In 2004, Cavanagh followed Jamie Dimon from Bank One Corporation to JPMorgan Chase, where he would spend a decade in increasingly senior roles. He served as CEO of the treasury and securities services division, and subsequently as the bank's chief financial officer (CFO) for six years, during which time JPMorgan navigated the 2008 financial crisis as one of the least affected major banks. From 2012 to 2014, Cavanagh served as co-CEO of the JPMorgan Corporate and Investment Bank. He was widely considered a potential successor to Dimon as CEO of JPMorgan Chase. In 2012, Cavanagh was tasked by Dimon with leading the bank's internal investigation into the London Whale derivatives trading scandal, in which JPMorgan lost over $6 billion and subsequently paid more than $20 billion in settlements.

In March 2014, Cavanagh joined The Carlyle Group as co-president and co-chief operating officer, sharing the role with Glenn Youngkin, who would later become Governor of Virginia. He also joined Carlyle's executive board. His departure from JPMorgan, described by Dimon as "a regrettable loss," surprised many on Wall Street given his standing as a leading CEO candidate at the bank. Cavanagh remained at Carlyle for approximately one year before joining Comcast in 2015.

In 2015, Cavanagh joined Comcast as its chief financial officer (CFO). In October 2022, he was promoted to president of Comcast, with oversight of Comcast Cable, NBCUniversal, and Sky. Following the resignation of NBCUniversal CEO Jeff Shell on April 23, 2023, Cavanagh assumed oversight of NBCUniversal in addition to his existing responsibilities. In September 2025, Comcast announced that Cavanagh would be elevated to co-chief executive officer alongside chairman Brian Roberts, effective January 2026, and would join Comcast's board of directors at the same time.

On June 29, 2026, Comcast announced that it would spin-off NBCUniversal and merge it with Sky to form a new publicly-traded company under the NBCUniversal name, to be owned by Comcast shareholders, with Cavanagh as CEO.
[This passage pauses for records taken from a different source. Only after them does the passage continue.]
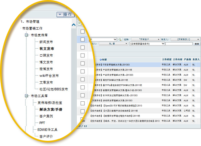Open the search filter condition combo box

[147, 44]
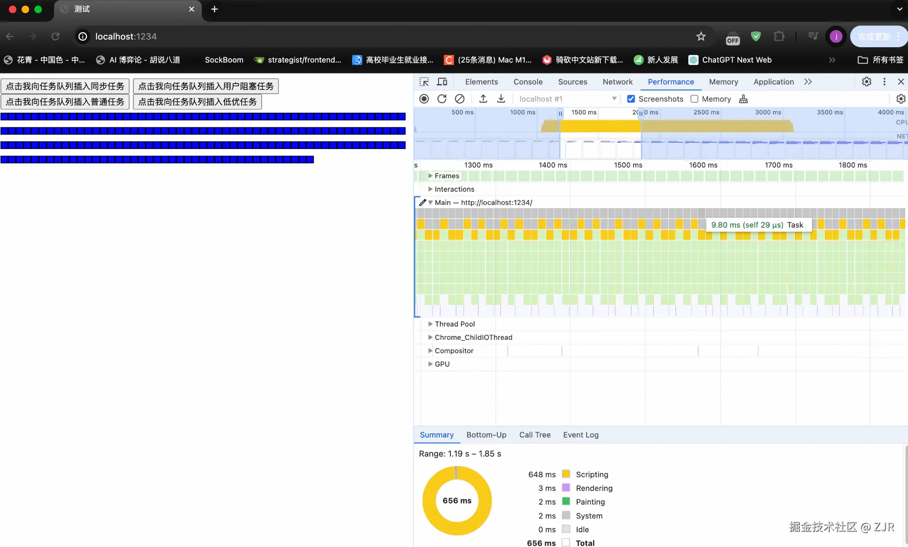Click the left overview range handle
This screenshot has height=547, width=908.
(x=560, y=113)
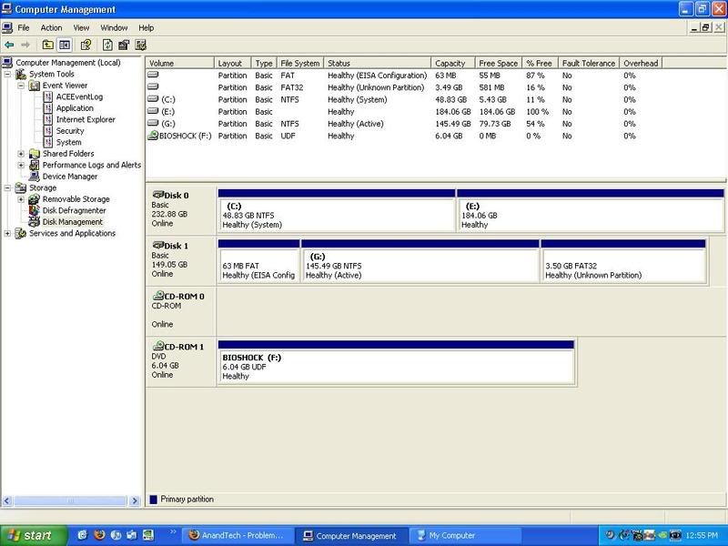Expand the Shared Folders node
This screenshot has width=728, height=546.
click(x=21, y=154)
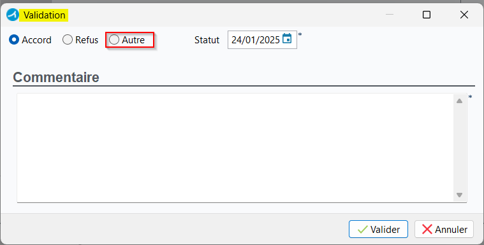Screen dimensions: 484x245
Task: Choose the Refus radio option
Action: tap(80, 39)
Cavanagh is a member of the Council on Foreign Relations and serves on the board of HealthVerity. At Yale, he served as a non-trustee member of the Yale Corporation Committee on Investments before being appointed its chairman, and was appointed a successor trustee of Yale University in 2020.

== Personal life ==
In 2012, Cavanagh resided in Westchester County, New York with his wife, lawyer Emily A. Cavanagh, and three children. By 2020, he was living in Philadelphia.